--- START MATERIAL PROVIDED ---

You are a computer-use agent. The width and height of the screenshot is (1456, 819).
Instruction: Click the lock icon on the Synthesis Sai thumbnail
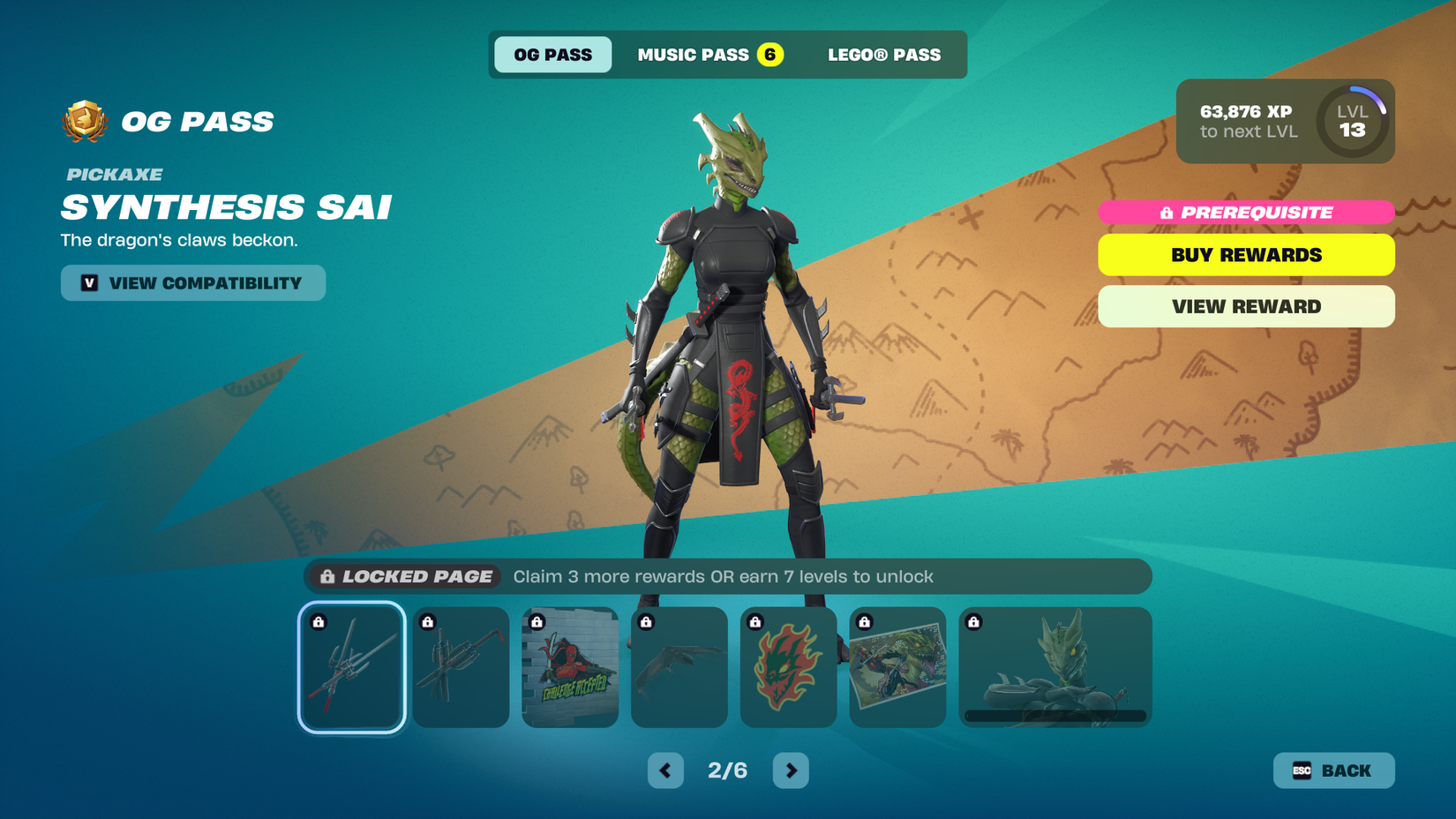point(318,621)
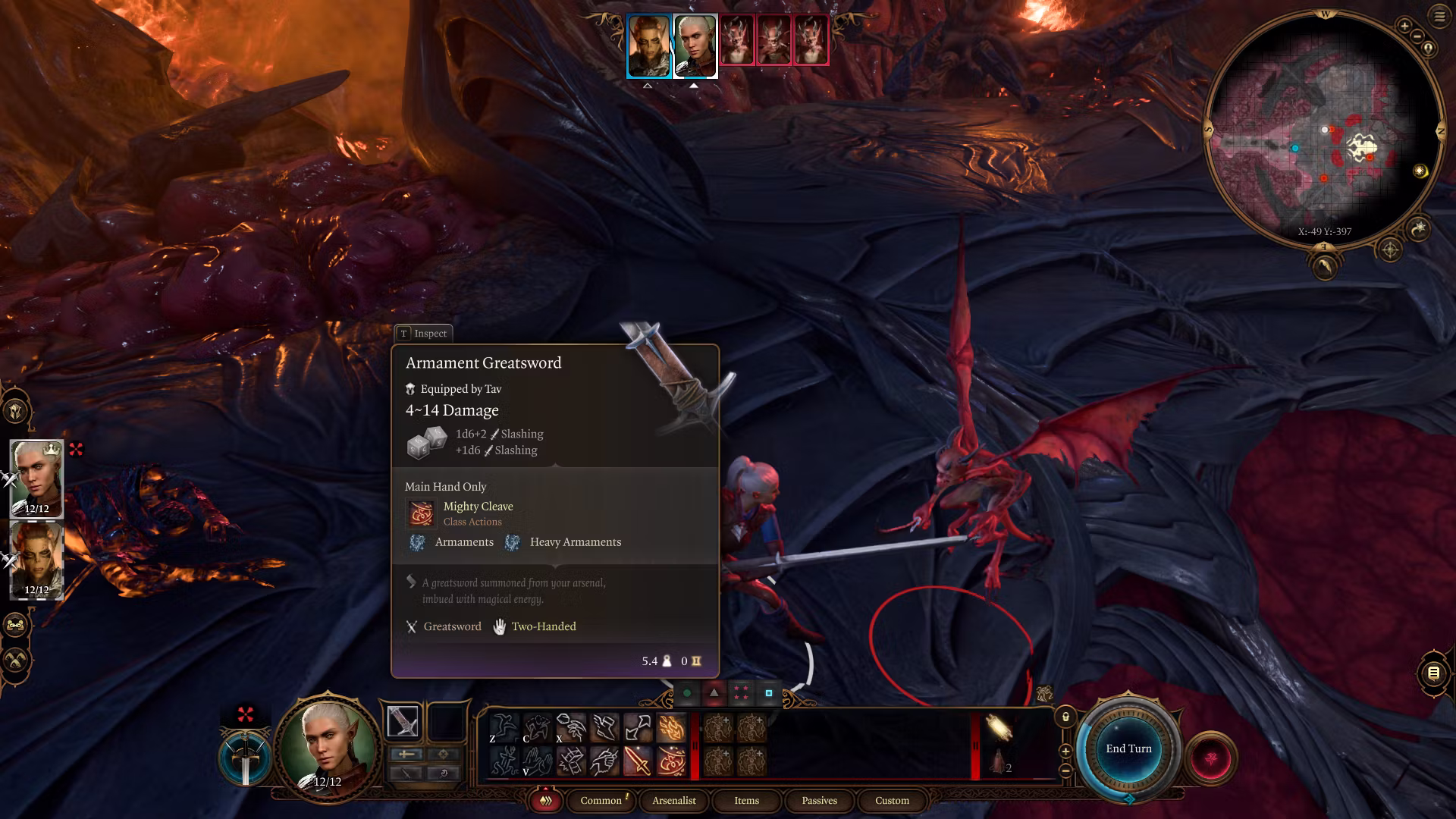Select the scroll item in hotbar
Screen dimensions: 1456x819
coord(999,729)
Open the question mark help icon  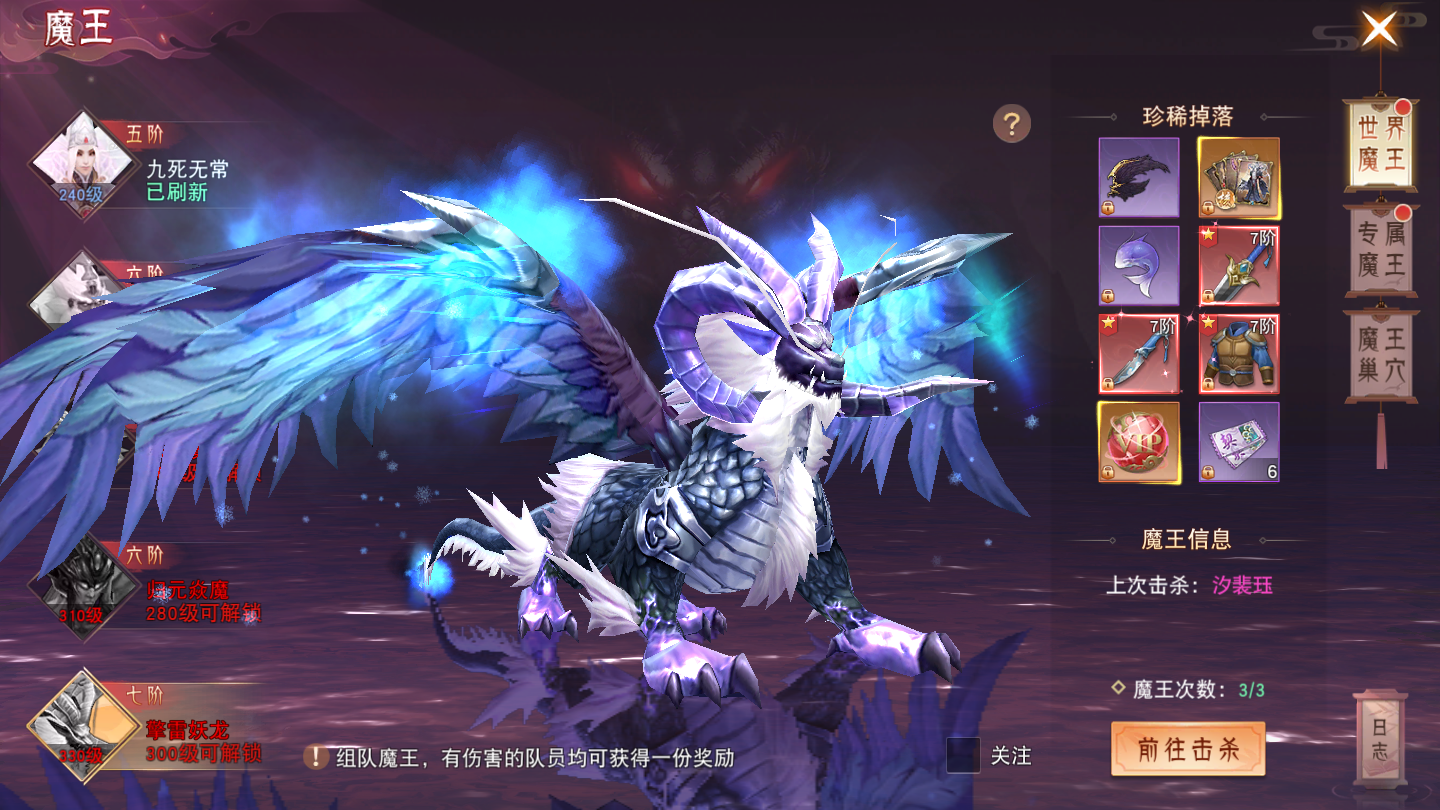(1013, 124)
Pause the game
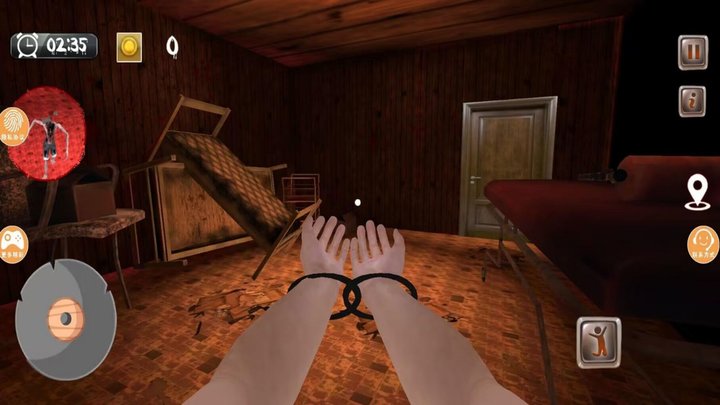 [x=692, y=51]
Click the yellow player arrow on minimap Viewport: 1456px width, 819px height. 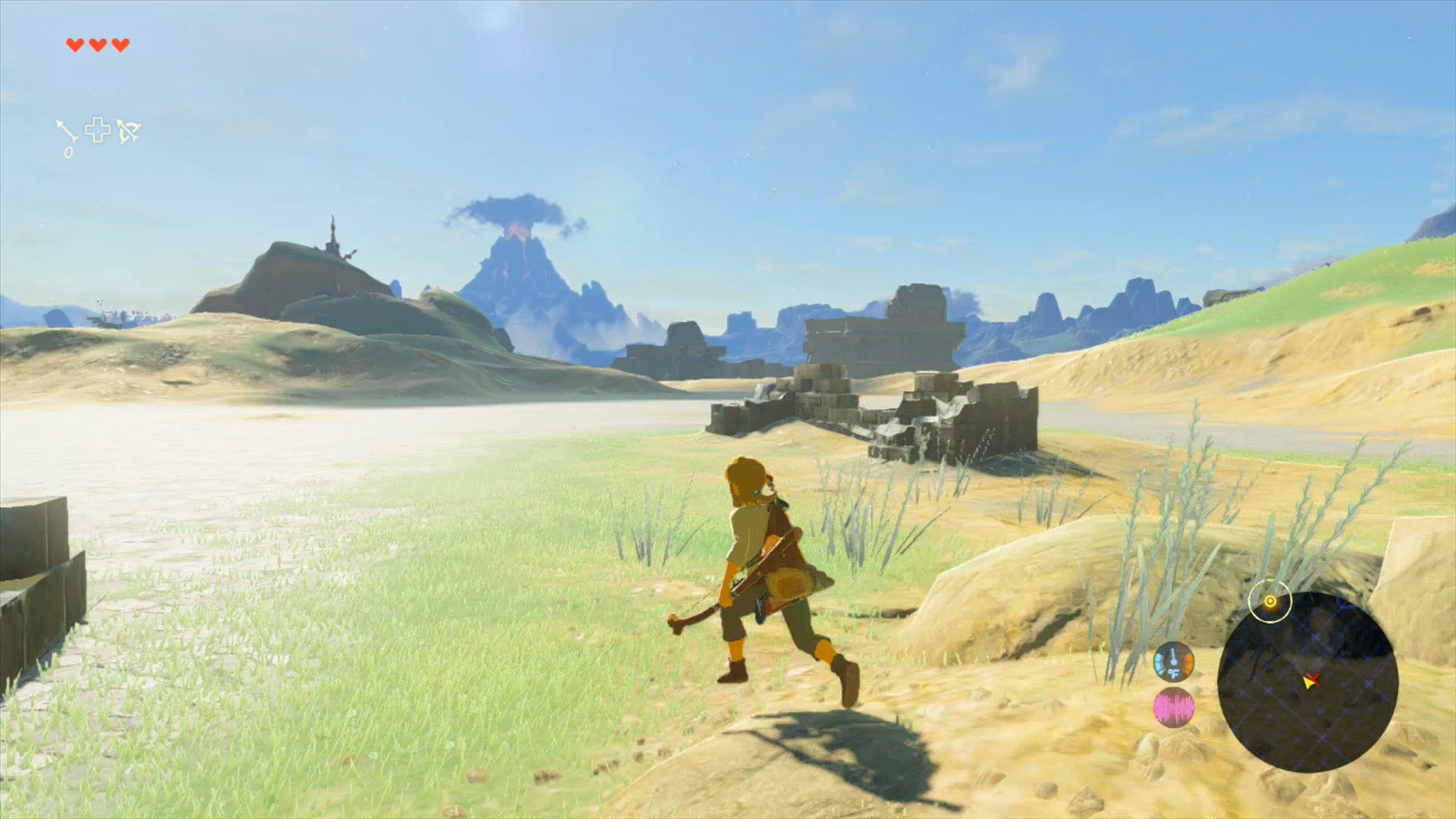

--- END MATERIAL PROVIDED ---

## WHAT THIS TASK INVOLVES
Convert the records above, starting with the line that contains "Pause the game" and going on through the end of the records, into a JSON list of strings with one string per line and blank lines left out. Leave the pictures out of your answer.

## THE RESPONSE
[
  "Pause the game",
  " [x=692, y=51]",
  "Click the yellow player arrow on minimap Viewport: 1456px width, 819px height. "
]